Happy Medic has a post about the guy in Florida who claims to have been kidnapped. Man Forced into Ambulance Ride, but Was He Kidnapped? I am more interested in the comments.
–
An unfortunately common statement is made supporting one of the mindless approaches to informed consent.
presence of any intoxicants renders a patient unable to make transport decisions, that is, they can’t make their own choices.
Joe Paczkowski makes some good points about the silliness of this approach.
I take this a bit farther. I do take this to absurd extremes, but this is an example of an absurd extreme in depriving patients of informed consent.
If we are going to throw out a patient’s civil rights any time that any intoxicant is present, where does that end?
We certainly do not want anyone in EMS using their judgment to determine if the patient is impaired. We just want a rule that can be satisfied by a check box.
A. Intoxicant present.
B. No intoxicant present.
It does not matter if the person is the designated driver and has not consumed any of the intoxicant. An intoxicant is present, therefore the guilt by proximity rule is in effect and we can do whatever we want to the poor sucker.
–
Then there is the problem of what is an intoxicant?
Cough medicines often contain alcohol.
Other medicines may contain alcohol as a preservative, but an alcohol is an alcohol, no matter how small.
Should we abduct everyone who has taken a medicine containing alcohol.
What about all of the other medicines that could be intoxicants?
–
The better question is What is not an intoxicant?
All things are poison and nothing is without poison, only the dose permits something not to be poisonous. – Paracelsus.
Is there any poison that cannot be described as an intoxicant?
If everything (all things) is a poison, then the presence of anything renders a patient unable to make transport decisions, that is, they can’t make their own choices.

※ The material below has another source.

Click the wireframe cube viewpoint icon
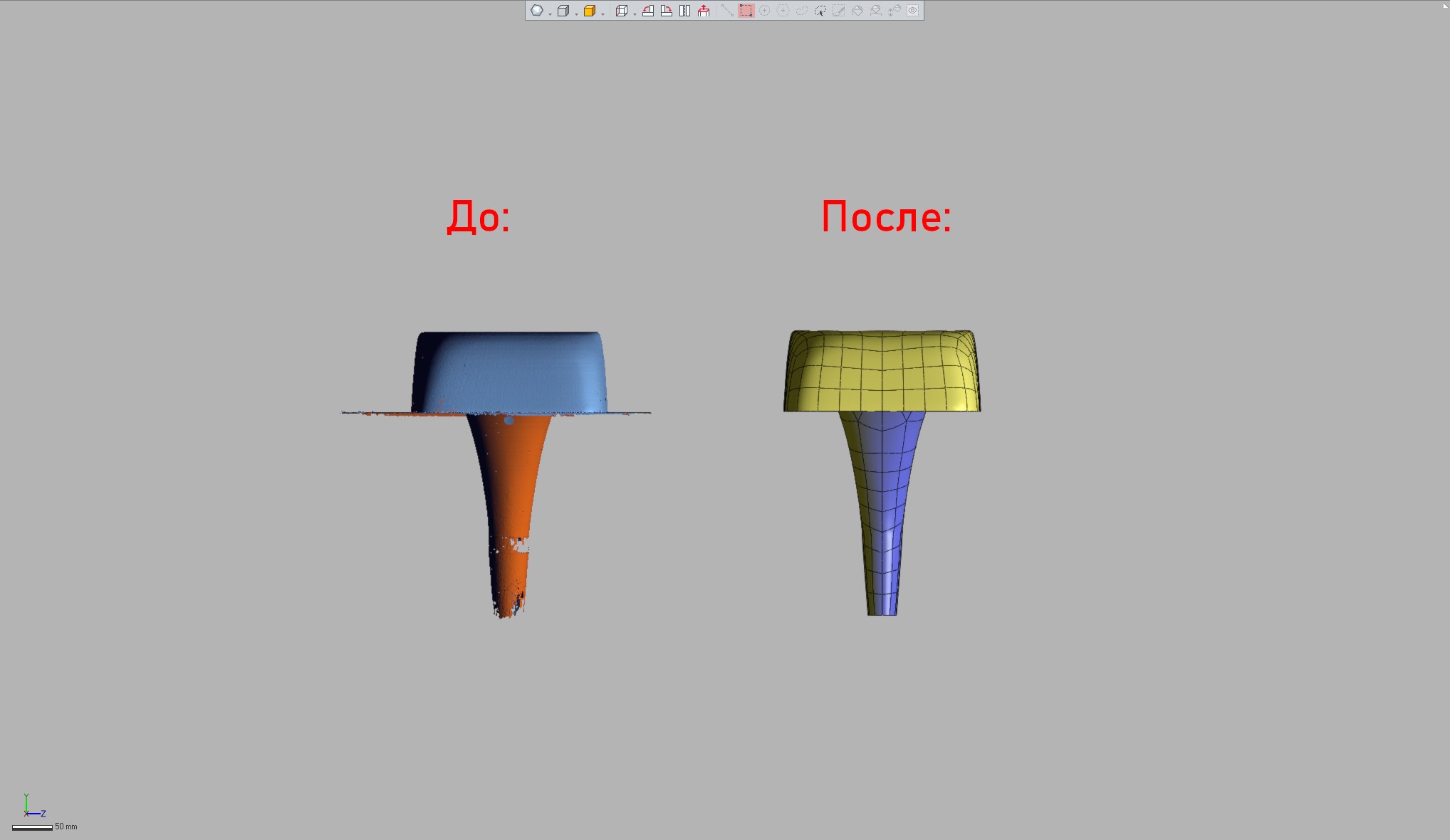 point(621,11)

In other words, nobody has any right to make any independent decision once EMS shows up.
Power hungry?
Maybe.
Delusional?
Probably.
Dangerous?
Definitely.
Better able to make decisions for patients than the patients?
Absolutely not.
–
All this to prevent EMS from making decisions based on an actual assessment of the patient.
This is very dangerous.
.
Well said sir. How about the response we’ve all heard from some power hungry, Napoleonistic first responder who says “He’s drunk, he can’t make any decisions, you have to take him to the hospital”. My response is usually something along the lines of the fact that this is still America last time I checked and not Mother Russia and that really if he’s still awake, alert and appropriate the decision will lie between him and the kind police officer as to what he can and can’t do and I’m just here to take him to the ER if he chooses that is indeed what he’d like to do.
But, that could just be me suffering from a Napoleon complex…..but I’m not short……hmmmm…or am I? Hmmmm…..
Thanks for the link Rogue. I am lucky in my service to have the grey area built into my refusal forms “Patient does not appear to be under the influence of drugs or alcohol” which not only gives me a lot of wiggle room, but also serves to help get the fence sitters to go when I think it necessary.
Too many systems threaten their medics and EMTs with lies about kidnapping, charts blown up in court and ripped apart by lawyers etc so convince them refusals are dangerous.
The definition of “impaired” was discussed by myself and Motocop on a recent podcast and we learned, no surprise here, that we have two completely different definitions for two completely different reasons.